__Problem statement__: Take the lines from the one with "The height and" through the last line of the material below and write them out exactly, without any pictures.
────────────────
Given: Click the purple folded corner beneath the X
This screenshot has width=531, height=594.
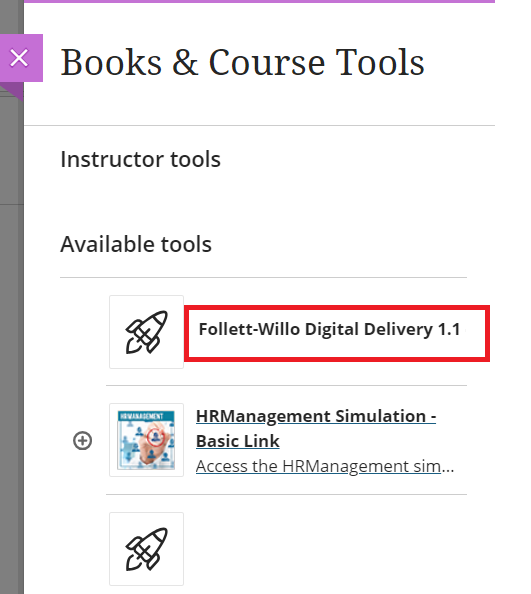Looking at the screenshot, I should tap(13, 91).
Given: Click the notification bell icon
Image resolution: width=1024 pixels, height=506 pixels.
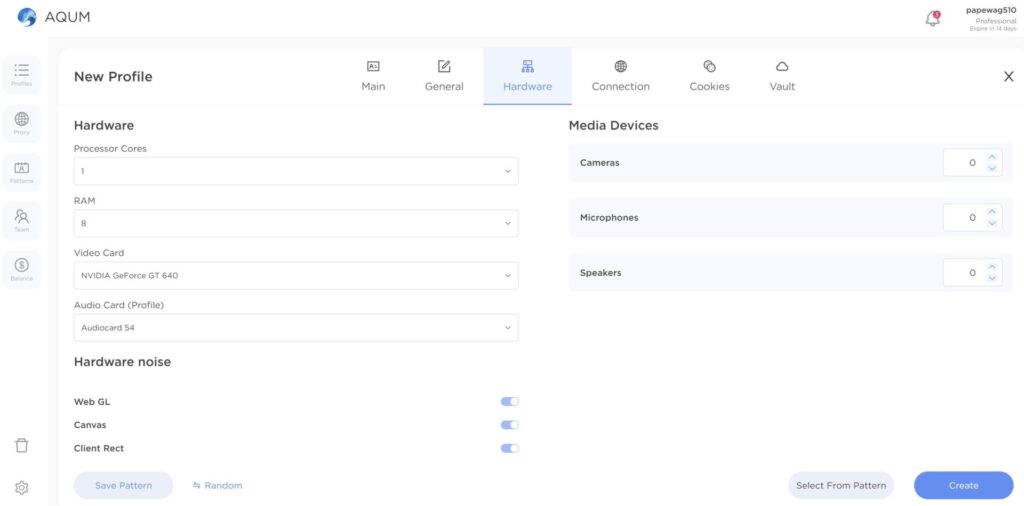Looking at the screenshot, I should (933, 18).
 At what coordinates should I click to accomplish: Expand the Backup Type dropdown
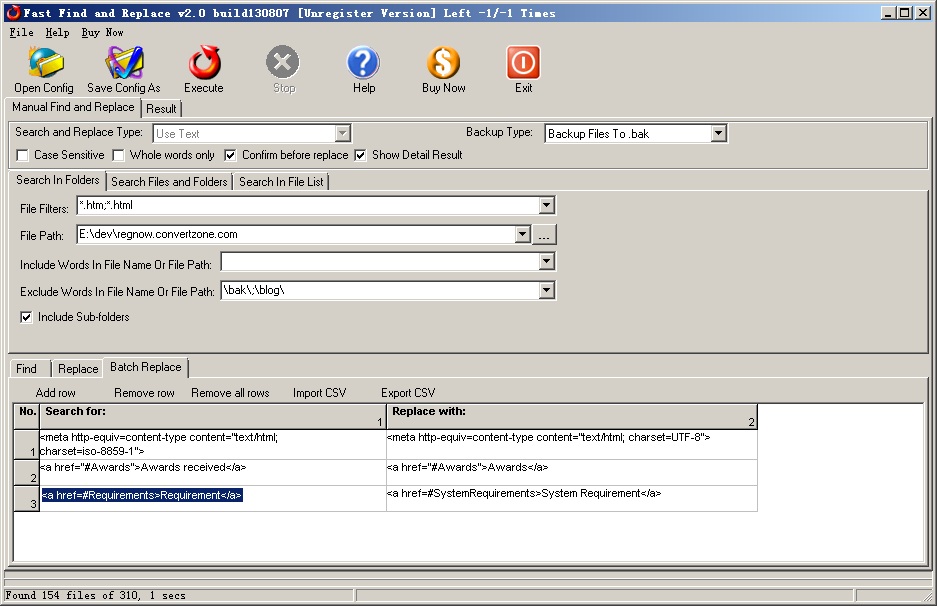click(x=718, y=133)
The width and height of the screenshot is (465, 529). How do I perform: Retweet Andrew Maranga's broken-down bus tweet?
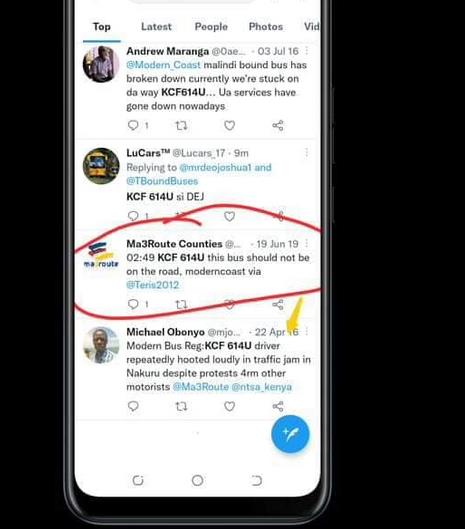(181, 126)
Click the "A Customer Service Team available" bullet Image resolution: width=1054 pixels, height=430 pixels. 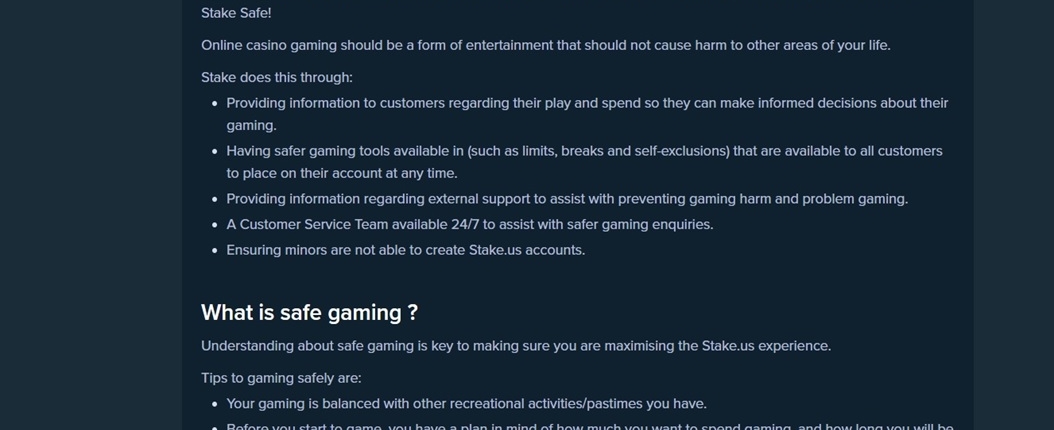[x=470, y=224]
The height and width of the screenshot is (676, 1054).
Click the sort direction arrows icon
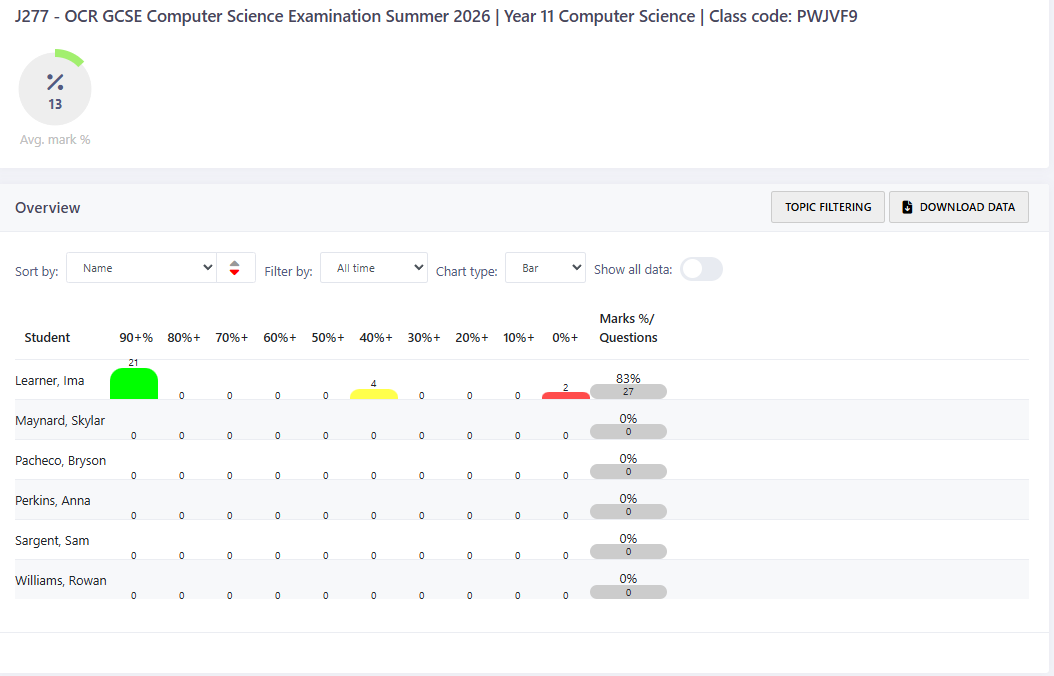click(x=235, y=268)
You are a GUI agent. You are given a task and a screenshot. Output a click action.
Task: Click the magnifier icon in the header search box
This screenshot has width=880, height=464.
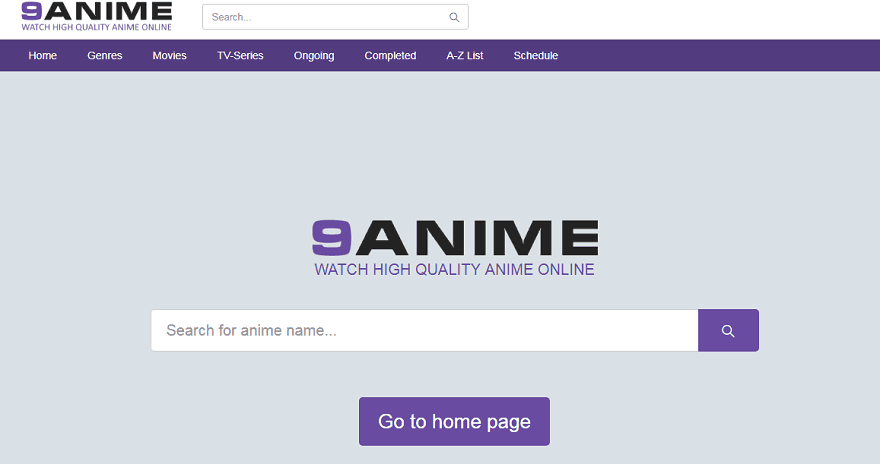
────────────────
__Reply to the task__:
The height and width of the screenshot is (676, 1054).
Click the sort direction arrows icon
click(x=235, y=268)
You are a GUI agent. You are given a task and a screenshot. Output a click action.
Task: Click the magnifier icon in the header search box
This screenshot has width=880, height=464.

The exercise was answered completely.